Editorial – ¿Y de la presunción de inocencia qué?

Hay determinados pactos y proyectos de ley que son muy peligrosos en una democracia. Por ejemplo, que el estado de alarma se haya convertido en la práctica en un estado de excepción, tesis que sostienen prestigiosos juristas y hasta jueces. O que se modifique arbitrariamente el Código Penal, como pretendió en su día la comunista Irene Montero con la ley de libertad sexual. Y ahora se trata del nuevo experimento de Pablo Iglesias, la ley de violencia contra la infancia. Este texto introduce la obligación para todos los ciudadanos, y especialmente los docentes, de denunciar “de forma inmediata la existencia de indicios” de posibles casos de abusos, aunque no se tenga certeza, lo que va a originar otros abusos y la delación interesada, además de apartar la presunción de inocencia de los acusados. Es otra clase de discriminación positiva, muy parecida a la de violencia de género, en la que basta que una mujer te denuncie para que te detengan, aunque no haya una sola evidencia, después ya se verá.

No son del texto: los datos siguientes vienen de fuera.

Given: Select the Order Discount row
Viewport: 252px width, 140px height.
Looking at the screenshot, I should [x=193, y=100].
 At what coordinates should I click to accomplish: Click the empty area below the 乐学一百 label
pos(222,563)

También en el texto de supuesta protección de la infancia se amplía la edad a partir de la cual se inicia el plazo de prescripción del delito, que empieza a contarse desde que la víctima cumpla 30 años, un poco tarde ¿no?, lo que obligará a modificar el Código Penal.

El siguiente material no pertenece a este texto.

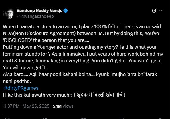Click the Hindi proverb ending the tweet
The width and height of the screenshot is (170, 119).
click(x=101, y=95)
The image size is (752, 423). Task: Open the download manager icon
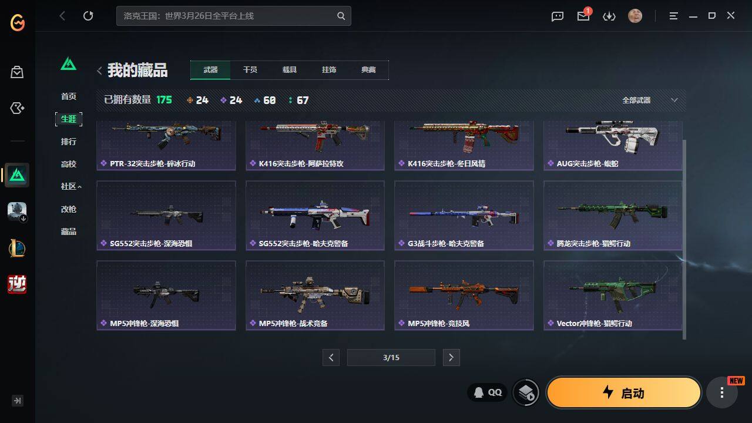pos(609,16)
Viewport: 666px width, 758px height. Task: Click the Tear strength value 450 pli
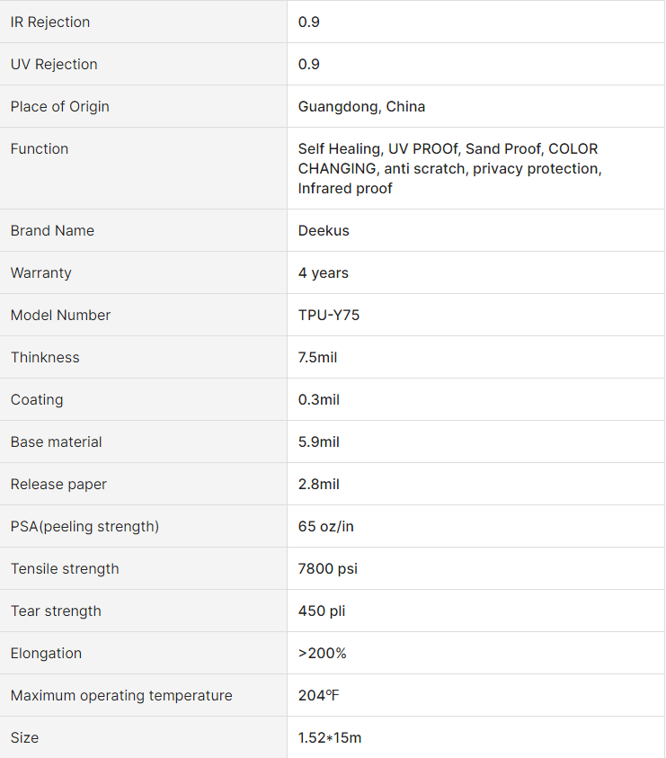coord(322,611)
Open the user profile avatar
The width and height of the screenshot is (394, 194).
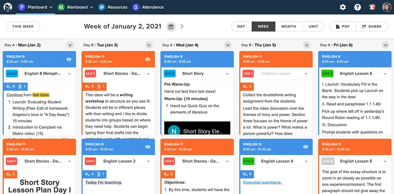tap(386, 7)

Lo que no entienden los podemitas y sus aliados socialistas es que las leyes deben ser escrupulosamente garantistas tanto de los derechos de las víctimas como de los acusados. En un estado democrático es así, guste o no. Pero, claro, para eso hay que defender la democracia, lo que se duda muy mucho de Podemos. Por ejemplo, con el escándalo de abusos sexuales a unas menores de un centro tutelado por el Gobierno de Baleares, formado por PSOE y Podemos, cuando ambos partidos se negaron a abrir una investigación en el Parlamento regional, en una prueba más de transparencia. La defensa de la infancia, para algunos, solo vale si es contra el otro, si soy yo el acusado no. Muy peligroso.